Central American country whose capital is Guatemala City, officially known as Nueva Guatemala de la Asunción. It is also home to the Lempa River, which crosses its territory. Its diversity in general also includes cultural diversity, there are several languages, religions, methods of land use, artistic manifestations, crops, diets…
There are three (3) hydrographic basins: The Pacific basin, where the rivers are small, not more than 110 km long. The Caribbean slope, where the rivers are longer, including the Motagua, the country’s main river, with 486.5 km, and the Gulf of Mexico slope, which also has longer rivers, such as the Usumacinta, the Chixoy and the La Pasión.
Here are some interesting facts about the Lempa River:
- It has 108,889 square kilometres; eight (8) regions and 22 departments.
- They are heirs of the Mayan civilisations and the Spanish colonisers.
- Its territory is mainly mountainous.
- The Tajumulco volcano is its highest peak at 4,220 metres above sea level; earthquakes are frequent as it is a highly seismic zone.
- Its longest river is the Motagua, 486 metres long.
- Its soil is the country’s greatest resource, as are its minerals: petroleum, iron, zinc, lead, nickel and chromite.
- Since 2006, uranium, mercury and gold have also been mined.
- Its fauna includes 192 species of mammals and 486 species of birds; Guatemala is the world leader in the diversity of apulmonid salamanders, with 41 species, and a smaller number of toads and frogs.

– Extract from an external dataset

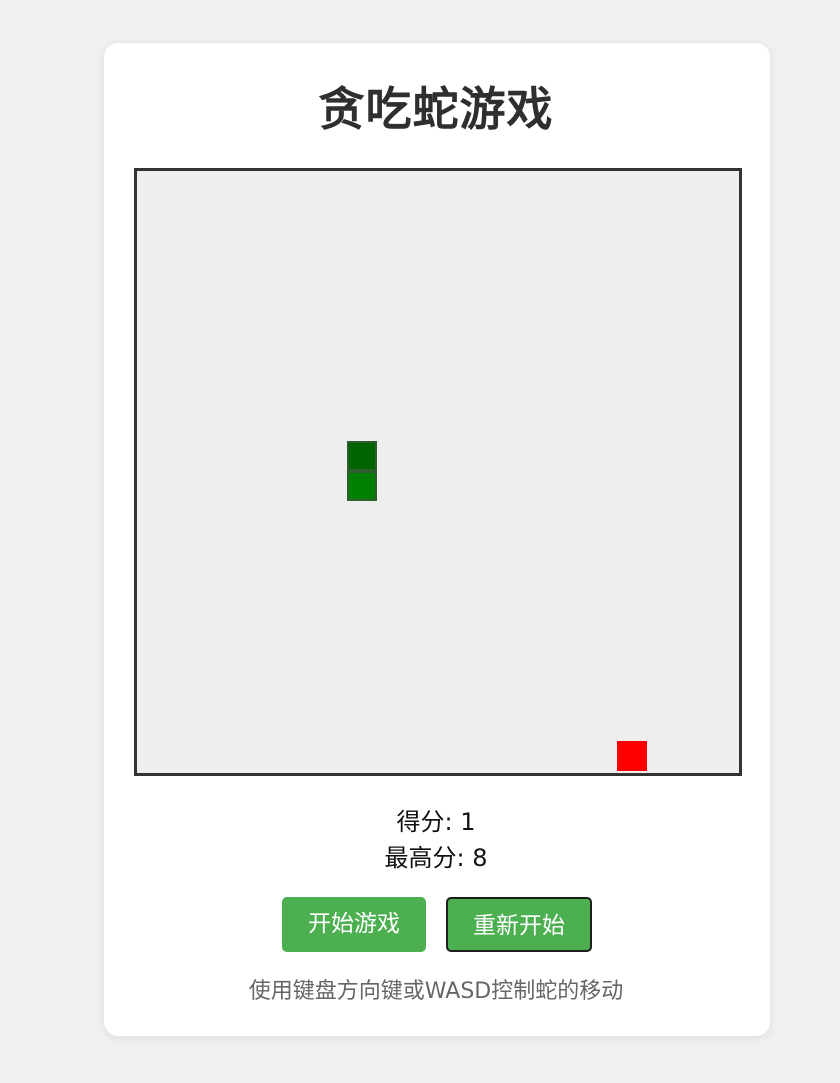  What do you see at coordinates (362, 456) in the screenshot?
I see `snake-head` at bounding box center [362, 456].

- Its tree species include rubber, mahogany and ebony; timber is exported, as is small quantities of oil.
- Guatemala is a volcanic country, the best known and most important being the Tajumulco, Tacaná, Agua, Fuego and Pacaya volcanoes, the latter of which is very active.
- The lakes of Atitlán and Amatitlán are volcanic and their waters are extremely hot and sulphurous.

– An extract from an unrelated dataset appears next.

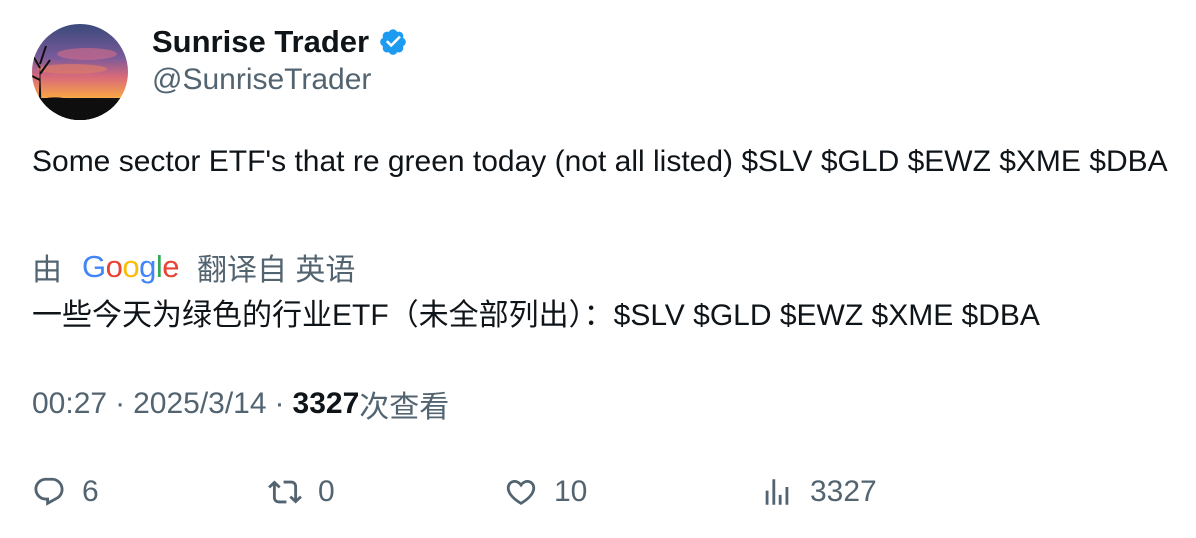 This screenshot has width=1196, height=538. I want to click on reply-count: 6, so click(90, 492).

- Its tributaries include the Suquiapa, Sucio and Acelhuate rivers in the south and the Metayate river in the north. They include the upper reaches of the Lempa River, where 35% of the population is concentrated.

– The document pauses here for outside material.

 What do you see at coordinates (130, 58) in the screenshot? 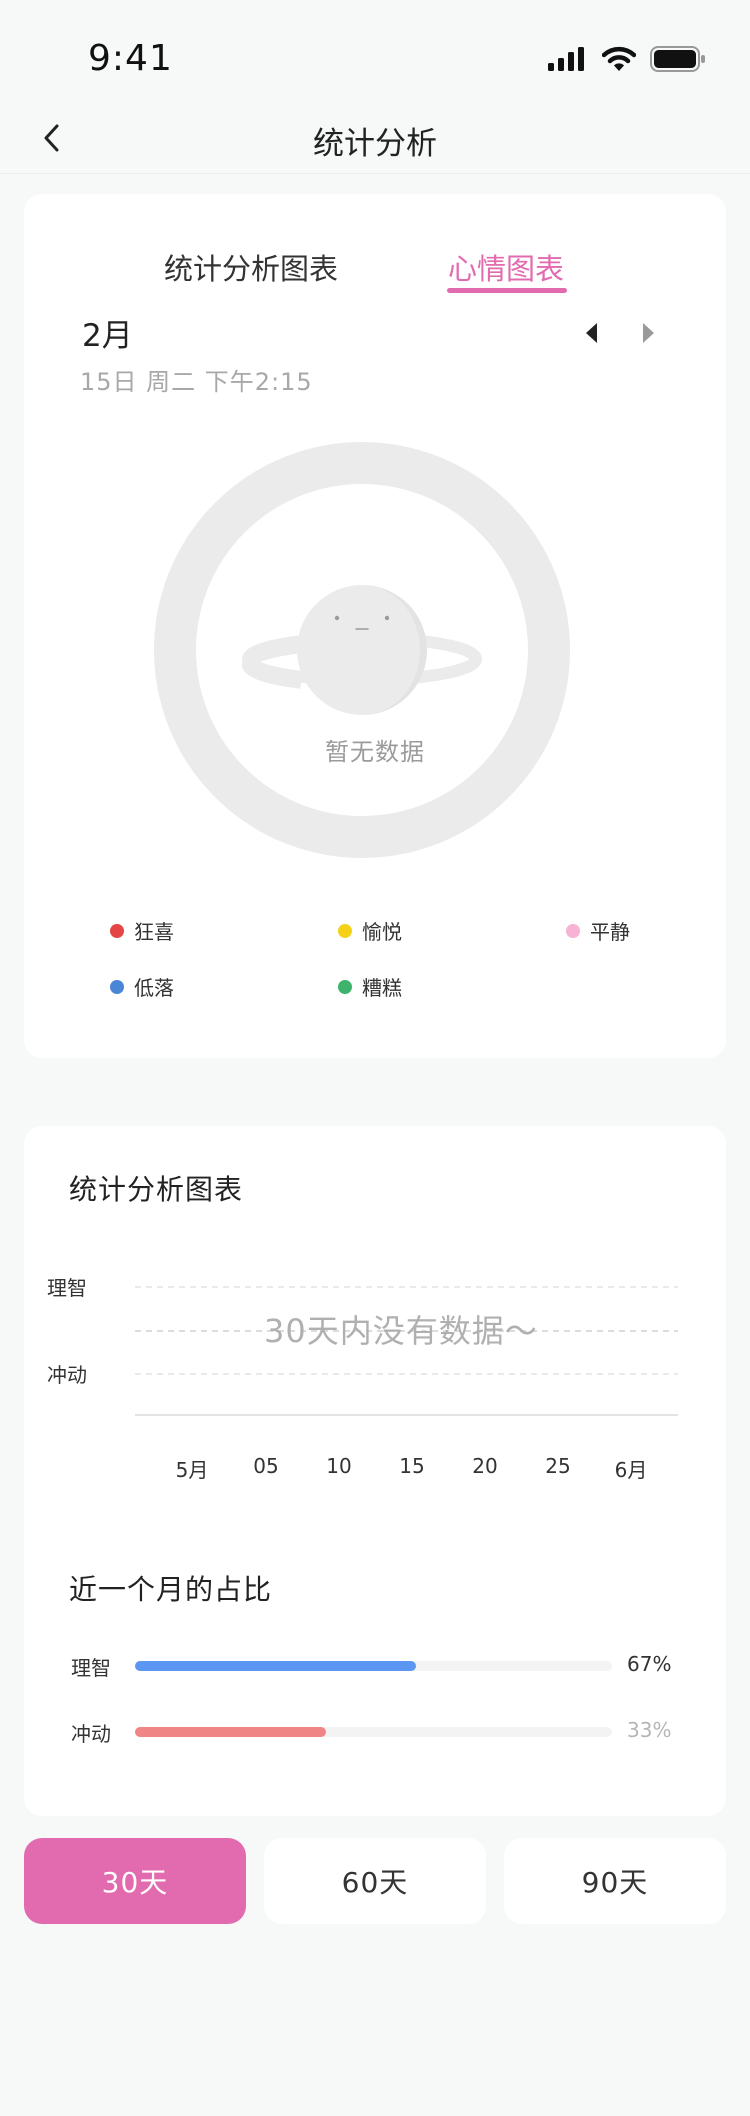
I see `status-time: 9:41` at bounding box center [130, 58].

- The country produces and exports sugar, coffee, bananas and plantains. It is the world’s largest exporter of cardamom (a highly prized spice).
- They live from agriculture and tourism. Industry also plays an important role.
- They also grow tobacco, fruit, vegetables and other non-traditional crops such as broccoli, sesame, Brussels sprouts, asparagus and chilli, to name a few.
- There are gold, silver, jade and copper mines. Nickel is also mined and exported with some importance.
- Millions of tourists visit the country every year, mainly on cruise ships, to enjoy the archaeological areas, beaches, lakes, colonial and natural sites.
There are many curiosities about the Lempa River and all the information about it, here are many of them.
In January of this year, traces of pre-Hispanic cultures were found north of Chalatenango and on the banks of the Lempa River. Petrographs and cave paintings with a predominance of red colour.
The Lempa River, after being a priceless treasure of El Salvador and the pride of its inhabitants, could become the most polluted with sewage and a torturous river.
The Mayan culture had a great influence in El Salvador, Honduras and Guatemala in the 2nd and 3rd centuries until the 16th century, which culminated in the Spanish conquest.
The video below gives a more detailed explanation of the important influence the Mayan civilisation had on the Lempa River basin.
Sonnet dedicated to the Lempa River
The Lempa River
Like a ribbon of honour descending
From side to side on the breast
So I see the Lempa River stretching out
Across the land on its bed.
With the breeze that comes from beyond
Swaying the nard trees and a fern
On the rippling water that spreads out
Under a sky of clouds for a roof.
From a hill I look down a long stretch
And a tular tree that swings before me
Seems like a heavenly reflection.
From above, my vision is restored
To see the river meander
Cadenced and with incomparable grace.